Brustkrebs Regierung räumt mangelnde Aufklärung über Mammografie-Screening ein

Frauen wissen häufig nicht, welchen Nutzen und welche Risiken das Mammografie-Screening birgt. Dies musste jetzt die Bundesregierung einräumen: Bei der Aufklärung der Betroffenen gebe es Lücken.

Röntgenaufnahme der Brust mit gutartiger Verkalkung: Mammografie kann zu Fehlalarm und unnötigen Behandlungen führen
DPA

Röntgenaufnahme der Brust mit gutartiger Verkalkung: Mammografie kann zu Fehlalarm und unnötigen Behandlungen führen


Frauen zwischen 50 und 69 Jahren erhalten in Deutschland alle zwei Jahre einen Brief mit der Betreffzeile "Einladung zur Teilnahme am bundesweiten Programm zur Früherkennung von Brustkrebs". Ziel sei es, so heißt es in dem Einladungsschreiben, möglichst früh erste Anzeichen von Brustkrebs zu entdecken. Eine frühere Erkennung verbessere die Heilungschancen und ermögliche eine schonende Behandlung. Und weiter: "Damit auch Sie an dem Programm teilnehmen können, bieten wir Ihnen folgenden Termin an."

Auf die Mammografie, also die Röntgenuntersuchung der Brust, haben alle eingeladenen Frauen einen gesetzlichen Anspruch. Doch wie sinnvoll ist dieses Screening-Programm überhaupt?

Nicht nur über die Frage, wie viele Leben das Screening überhaupt retten kann, wird hitzig debattiert. Befürworter des Programms führen Studien auf, die zeigen, dass Tumoren tatsächlich früher entdeckt - und Frauen dadurch mit weniger belastenden Therapien behandelt werden können, Chemotherapien seltener notwendig sind, und die Prognosen besser. Kritiker dagegen kontern mit Studien, die zeigen, dass die Untersuchung nicht nur nützen, sondern auch Schaden anrichten kann: nämlich wenn gesunde Frauen einen falschen Befund bekommen, unnötigerweise behandelt werden und ihnen sogar ein Teil oder die gesamte Brust entfernt wird.

Viele Frauen überschätzen Nutzen der Röntgenuntersuchung

Für die meisten Frauen dürfte das Tauziehen um Sinn und Unsinn des Mammografie-Screenings vor allem eines sein: verwirrend.
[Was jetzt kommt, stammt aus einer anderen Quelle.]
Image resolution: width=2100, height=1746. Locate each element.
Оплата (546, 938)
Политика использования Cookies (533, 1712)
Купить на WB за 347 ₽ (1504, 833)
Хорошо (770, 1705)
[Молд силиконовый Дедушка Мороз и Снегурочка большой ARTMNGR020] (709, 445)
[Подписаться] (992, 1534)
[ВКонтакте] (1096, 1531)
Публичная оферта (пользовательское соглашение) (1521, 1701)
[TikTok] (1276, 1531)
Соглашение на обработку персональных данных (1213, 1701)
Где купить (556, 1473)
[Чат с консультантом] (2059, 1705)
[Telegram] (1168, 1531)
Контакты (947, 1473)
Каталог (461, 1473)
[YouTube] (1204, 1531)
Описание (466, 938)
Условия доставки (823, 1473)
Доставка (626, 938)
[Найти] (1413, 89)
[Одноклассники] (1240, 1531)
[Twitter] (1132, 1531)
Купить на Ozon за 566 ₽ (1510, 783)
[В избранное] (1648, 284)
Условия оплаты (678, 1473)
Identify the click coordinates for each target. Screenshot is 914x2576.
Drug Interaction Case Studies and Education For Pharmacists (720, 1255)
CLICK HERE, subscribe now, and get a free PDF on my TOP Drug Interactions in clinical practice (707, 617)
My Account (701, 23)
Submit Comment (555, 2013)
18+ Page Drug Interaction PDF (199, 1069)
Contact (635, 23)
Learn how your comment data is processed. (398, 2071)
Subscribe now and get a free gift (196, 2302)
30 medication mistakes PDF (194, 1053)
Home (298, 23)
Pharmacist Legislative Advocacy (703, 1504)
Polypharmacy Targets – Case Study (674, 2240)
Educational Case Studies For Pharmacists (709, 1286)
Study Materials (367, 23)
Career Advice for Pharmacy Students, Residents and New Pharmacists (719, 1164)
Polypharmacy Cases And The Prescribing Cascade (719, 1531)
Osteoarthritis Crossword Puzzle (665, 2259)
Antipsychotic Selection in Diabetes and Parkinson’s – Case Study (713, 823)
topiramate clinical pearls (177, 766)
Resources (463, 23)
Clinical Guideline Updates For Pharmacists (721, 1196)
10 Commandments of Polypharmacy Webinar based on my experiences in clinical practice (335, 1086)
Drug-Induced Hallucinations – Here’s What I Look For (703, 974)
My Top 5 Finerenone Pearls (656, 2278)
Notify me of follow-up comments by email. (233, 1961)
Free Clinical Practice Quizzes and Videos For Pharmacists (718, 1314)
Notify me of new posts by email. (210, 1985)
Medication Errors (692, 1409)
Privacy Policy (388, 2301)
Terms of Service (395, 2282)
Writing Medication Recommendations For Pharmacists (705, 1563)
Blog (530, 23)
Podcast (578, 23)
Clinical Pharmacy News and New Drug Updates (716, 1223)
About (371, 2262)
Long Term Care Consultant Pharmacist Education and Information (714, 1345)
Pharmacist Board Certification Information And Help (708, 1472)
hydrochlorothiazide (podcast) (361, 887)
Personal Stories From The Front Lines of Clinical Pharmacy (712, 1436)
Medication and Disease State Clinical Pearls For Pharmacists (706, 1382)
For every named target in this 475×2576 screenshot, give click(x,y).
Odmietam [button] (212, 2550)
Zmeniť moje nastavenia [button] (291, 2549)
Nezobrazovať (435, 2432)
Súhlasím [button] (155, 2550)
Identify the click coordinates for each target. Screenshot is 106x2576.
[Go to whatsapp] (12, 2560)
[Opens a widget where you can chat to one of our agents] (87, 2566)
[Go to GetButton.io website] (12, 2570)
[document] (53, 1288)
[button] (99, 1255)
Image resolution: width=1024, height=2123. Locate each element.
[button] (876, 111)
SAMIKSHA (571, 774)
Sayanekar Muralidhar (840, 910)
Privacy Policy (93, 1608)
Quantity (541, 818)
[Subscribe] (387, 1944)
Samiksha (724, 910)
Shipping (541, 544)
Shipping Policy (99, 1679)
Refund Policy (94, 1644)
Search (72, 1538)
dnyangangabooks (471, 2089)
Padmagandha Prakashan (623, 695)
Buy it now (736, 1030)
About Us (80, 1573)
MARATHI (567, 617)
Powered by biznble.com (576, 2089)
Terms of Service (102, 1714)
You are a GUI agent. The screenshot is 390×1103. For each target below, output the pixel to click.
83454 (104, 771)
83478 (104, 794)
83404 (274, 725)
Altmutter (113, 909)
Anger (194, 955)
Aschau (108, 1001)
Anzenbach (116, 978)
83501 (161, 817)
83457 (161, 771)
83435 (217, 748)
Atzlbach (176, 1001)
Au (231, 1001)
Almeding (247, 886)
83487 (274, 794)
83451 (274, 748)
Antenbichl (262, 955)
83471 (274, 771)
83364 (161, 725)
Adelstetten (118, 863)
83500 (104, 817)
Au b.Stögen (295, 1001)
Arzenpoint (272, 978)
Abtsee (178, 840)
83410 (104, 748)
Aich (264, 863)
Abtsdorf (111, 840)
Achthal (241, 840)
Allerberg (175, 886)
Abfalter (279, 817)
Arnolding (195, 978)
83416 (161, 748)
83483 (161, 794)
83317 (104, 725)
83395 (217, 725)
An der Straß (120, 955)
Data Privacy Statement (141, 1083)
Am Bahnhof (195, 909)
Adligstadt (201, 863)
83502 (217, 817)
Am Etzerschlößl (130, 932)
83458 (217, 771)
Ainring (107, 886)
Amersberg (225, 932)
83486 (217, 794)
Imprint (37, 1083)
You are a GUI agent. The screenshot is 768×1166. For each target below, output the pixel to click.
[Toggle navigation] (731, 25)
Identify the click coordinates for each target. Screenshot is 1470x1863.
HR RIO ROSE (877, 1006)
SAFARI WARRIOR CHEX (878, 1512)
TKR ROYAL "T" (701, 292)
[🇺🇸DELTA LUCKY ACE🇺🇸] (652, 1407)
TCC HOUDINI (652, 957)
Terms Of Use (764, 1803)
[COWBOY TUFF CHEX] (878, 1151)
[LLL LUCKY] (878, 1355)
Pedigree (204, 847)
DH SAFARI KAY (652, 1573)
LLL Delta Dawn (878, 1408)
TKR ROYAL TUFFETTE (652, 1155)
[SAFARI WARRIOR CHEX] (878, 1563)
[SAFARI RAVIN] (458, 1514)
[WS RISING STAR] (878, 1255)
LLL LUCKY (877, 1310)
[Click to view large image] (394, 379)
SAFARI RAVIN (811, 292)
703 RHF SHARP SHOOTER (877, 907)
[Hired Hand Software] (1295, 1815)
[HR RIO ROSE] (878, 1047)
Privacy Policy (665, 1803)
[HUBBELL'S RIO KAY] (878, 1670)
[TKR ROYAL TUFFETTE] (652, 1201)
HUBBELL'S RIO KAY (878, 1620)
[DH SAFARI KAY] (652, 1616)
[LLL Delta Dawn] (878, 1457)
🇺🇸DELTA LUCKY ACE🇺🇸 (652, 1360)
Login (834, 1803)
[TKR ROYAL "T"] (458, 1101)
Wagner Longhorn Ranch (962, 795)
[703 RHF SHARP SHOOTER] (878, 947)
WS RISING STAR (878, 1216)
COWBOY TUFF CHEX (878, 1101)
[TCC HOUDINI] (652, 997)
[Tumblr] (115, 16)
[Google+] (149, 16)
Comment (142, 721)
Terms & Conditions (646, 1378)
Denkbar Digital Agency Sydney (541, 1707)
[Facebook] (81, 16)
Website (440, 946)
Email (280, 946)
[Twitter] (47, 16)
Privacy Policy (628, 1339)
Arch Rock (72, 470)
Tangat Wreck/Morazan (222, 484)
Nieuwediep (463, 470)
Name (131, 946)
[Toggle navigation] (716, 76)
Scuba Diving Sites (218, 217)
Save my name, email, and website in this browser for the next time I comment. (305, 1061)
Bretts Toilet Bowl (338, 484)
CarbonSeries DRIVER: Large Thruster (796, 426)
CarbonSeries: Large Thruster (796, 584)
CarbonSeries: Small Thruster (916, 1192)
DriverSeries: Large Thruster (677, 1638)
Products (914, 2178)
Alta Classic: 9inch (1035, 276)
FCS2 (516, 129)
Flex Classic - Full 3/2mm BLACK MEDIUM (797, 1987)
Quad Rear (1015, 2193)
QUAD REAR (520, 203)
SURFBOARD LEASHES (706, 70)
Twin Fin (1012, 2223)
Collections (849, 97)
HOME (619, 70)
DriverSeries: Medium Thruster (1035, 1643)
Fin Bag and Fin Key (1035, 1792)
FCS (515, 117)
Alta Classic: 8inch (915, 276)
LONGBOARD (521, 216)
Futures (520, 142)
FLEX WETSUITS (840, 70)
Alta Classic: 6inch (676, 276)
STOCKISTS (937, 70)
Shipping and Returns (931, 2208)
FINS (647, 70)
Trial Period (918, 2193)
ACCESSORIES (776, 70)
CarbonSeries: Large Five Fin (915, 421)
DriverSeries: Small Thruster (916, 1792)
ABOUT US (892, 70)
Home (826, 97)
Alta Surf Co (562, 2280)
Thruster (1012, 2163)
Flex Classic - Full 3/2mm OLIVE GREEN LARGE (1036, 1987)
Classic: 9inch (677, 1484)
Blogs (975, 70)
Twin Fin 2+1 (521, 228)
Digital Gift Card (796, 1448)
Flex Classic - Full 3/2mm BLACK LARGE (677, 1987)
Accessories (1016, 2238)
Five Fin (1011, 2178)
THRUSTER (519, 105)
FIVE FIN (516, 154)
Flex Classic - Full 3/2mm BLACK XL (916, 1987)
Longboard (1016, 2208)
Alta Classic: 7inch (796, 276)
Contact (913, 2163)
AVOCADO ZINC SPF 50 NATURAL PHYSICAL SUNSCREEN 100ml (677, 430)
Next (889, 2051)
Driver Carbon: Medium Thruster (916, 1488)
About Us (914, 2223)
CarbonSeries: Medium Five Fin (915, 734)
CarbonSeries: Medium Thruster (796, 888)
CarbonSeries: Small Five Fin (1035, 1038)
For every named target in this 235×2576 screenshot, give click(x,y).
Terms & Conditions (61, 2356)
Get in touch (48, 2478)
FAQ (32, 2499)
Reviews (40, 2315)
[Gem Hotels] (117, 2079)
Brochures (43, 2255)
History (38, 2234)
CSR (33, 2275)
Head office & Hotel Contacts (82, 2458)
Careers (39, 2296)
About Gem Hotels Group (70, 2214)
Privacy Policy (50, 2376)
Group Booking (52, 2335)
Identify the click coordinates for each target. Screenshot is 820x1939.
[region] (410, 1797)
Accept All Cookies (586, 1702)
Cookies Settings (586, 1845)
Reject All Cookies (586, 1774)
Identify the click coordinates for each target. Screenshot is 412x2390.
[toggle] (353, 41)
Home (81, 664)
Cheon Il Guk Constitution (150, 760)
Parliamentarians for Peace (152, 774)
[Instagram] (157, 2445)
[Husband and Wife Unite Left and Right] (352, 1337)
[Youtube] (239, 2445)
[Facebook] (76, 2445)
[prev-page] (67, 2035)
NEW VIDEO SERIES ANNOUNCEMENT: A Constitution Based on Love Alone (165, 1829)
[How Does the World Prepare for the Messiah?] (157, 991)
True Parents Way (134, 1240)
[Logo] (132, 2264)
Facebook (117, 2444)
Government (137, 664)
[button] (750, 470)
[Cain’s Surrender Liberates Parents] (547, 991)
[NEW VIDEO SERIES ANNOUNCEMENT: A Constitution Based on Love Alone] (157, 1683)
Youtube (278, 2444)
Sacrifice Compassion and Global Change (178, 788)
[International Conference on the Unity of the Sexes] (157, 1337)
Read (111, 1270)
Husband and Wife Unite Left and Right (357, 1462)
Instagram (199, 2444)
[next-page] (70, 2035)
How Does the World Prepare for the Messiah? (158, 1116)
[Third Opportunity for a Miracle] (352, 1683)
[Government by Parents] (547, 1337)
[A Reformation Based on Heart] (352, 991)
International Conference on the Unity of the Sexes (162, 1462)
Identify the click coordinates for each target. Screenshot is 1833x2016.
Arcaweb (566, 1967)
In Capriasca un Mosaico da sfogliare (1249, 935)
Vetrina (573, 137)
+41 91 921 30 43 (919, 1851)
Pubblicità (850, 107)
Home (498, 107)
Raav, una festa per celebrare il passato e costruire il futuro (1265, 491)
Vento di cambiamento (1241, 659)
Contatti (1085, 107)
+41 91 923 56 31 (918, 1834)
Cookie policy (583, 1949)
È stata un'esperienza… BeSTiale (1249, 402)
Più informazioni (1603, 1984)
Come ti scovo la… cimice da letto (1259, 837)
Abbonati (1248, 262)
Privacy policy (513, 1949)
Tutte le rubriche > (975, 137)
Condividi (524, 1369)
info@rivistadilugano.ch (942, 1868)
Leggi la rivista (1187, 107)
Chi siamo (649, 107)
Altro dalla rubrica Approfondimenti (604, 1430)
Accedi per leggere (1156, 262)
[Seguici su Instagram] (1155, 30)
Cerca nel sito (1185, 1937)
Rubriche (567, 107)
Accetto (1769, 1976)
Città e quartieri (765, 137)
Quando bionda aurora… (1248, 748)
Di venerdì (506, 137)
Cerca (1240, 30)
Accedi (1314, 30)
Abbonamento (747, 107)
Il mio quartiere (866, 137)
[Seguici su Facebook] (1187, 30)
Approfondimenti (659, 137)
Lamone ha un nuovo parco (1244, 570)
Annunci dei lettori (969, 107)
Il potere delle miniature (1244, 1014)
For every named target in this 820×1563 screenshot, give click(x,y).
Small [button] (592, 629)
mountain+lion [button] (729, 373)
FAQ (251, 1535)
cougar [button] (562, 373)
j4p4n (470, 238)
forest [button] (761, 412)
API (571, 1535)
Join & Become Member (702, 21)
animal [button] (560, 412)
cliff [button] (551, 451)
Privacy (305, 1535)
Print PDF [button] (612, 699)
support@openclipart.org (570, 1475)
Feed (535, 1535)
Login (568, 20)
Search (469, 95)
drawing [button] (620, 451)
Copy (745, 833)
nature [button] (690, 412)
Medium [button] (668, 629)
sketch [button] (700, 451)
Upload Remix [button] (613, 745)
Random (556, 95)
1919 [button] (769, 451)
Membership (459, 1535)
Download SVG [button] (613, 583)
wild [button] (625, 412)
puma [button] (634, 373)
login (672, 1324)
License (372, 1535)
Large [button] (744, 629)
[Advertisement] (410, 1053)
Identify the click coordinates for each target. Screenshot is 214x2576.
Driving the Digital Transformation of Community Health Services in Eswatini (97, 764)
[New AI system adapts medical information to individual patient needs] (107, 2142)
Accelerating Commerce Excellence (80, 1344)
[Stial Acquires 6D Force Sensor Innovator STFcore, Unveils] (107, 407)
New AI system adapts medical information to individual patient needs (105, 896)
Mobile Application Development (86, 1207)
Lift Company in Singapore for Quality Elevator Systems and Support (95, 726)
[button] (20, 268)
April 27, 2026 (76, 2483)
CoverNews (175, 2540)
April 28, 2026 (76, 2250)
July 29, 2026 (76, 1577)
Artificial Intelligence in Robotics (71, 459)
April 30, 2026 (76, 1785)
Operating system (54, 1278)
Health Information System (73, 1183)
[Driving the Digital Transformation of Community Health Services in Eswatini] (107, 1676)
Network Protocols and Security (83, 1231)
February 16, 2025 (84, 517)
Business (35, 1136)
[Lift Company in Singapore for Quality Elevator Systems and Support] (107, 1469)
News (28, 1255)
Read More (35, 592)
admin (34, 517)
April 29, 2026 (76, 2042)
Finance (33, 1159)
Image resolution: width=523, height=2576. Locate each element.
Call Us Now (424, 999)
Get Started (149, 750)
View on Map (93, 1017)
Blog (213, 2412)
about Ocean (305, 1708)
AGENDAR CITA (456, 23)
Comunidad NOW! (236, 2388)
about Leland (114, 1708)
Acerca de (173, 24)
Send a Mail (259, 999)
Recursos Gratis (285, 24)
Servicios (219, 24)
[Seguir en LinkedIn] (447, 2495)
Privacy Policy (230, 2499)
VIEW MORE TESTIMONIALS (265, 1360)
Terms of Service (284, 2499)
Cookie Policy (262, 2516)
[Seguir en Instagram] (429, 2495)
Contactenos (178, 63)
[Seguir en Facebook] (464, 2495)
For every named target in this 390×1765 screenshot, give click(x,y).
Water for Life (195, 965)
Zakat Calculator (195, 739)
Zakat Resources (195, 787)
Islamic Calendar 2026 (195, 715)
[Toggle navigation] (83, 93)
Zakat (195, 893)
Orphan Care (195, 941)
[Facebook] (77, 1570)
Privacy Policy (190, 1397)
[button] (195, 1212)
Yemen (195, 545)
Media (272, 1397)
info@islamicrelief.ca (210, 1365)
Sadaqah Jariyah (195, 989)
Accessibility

Fest steht, dass viele von ihnen, wie vor Kurzem eine Umfrage der Barmer GEK und der Bertelsmann Stiftung zeigte, den Nutzen der Röntgenuntersuchung massiv überschätzen.

Ende Juli stellte die Linke deshalb eine Kleine Anfrage im Bundestag. Darin wirft die Fraktion die Frage auf, ob die Bundesregierung daran eine Mitverantwortung trage, da etwa das Merkblatt "Mammographie-Screening in Deutschland - Erfahrungen und Perspektiven" von 2008 nach wie vor zum Download angeboten werde und keinerlei Hinweise zu möglichen negativen Auswirkungen der Teilnahme an der Untersuchung enthalte.

Auch auf dem Internetauftritt mammoprogramm.de der "Kooperationsgemeinschaft Mammographie", die für die Einladung zum Screening sowie die Information der Öffentlichkeit verantwortlich ist, fänden sich überwiegend Erfolgsmeldungen wie "Brustkrebsscreening rettet Leben" oder "Mammographie-Screening auf Erfolgskurs", heißt es in der Linken-Anfrage. Selbst die wenigen Seiten, die über die Nachteile des Screenings aufklärten, würden letztlich ein eindeutig positives Bild vermitteln.

"Der Nutzen des Screenings ist unklarer denn je", sagt Birgit Wöllert, Obfrau der Linksfraktion im Gesundheitsausschuss des Bundestages. "Es ist eine Frage der Ehrlichkeit, das auch so offen zu sagen. Wie sonst sollen die eingeladenen Frauen die für sie richtige Entscheidung treffen können?"

In seiner Antwort auf die Kleine Anfrage, die SPIEGEL ONLINE vorliegt, räumt das Bundesgesundheitsministerium (BMG) ein, dass die Studien, die den Nutzen der Reihenuntersuchung analysiert haben, von den Experten unterschiedlich bewertet würden. Daher sei es schwierig, die Ergebnisse zusammenzufassen und einheitlich zu interpretieren.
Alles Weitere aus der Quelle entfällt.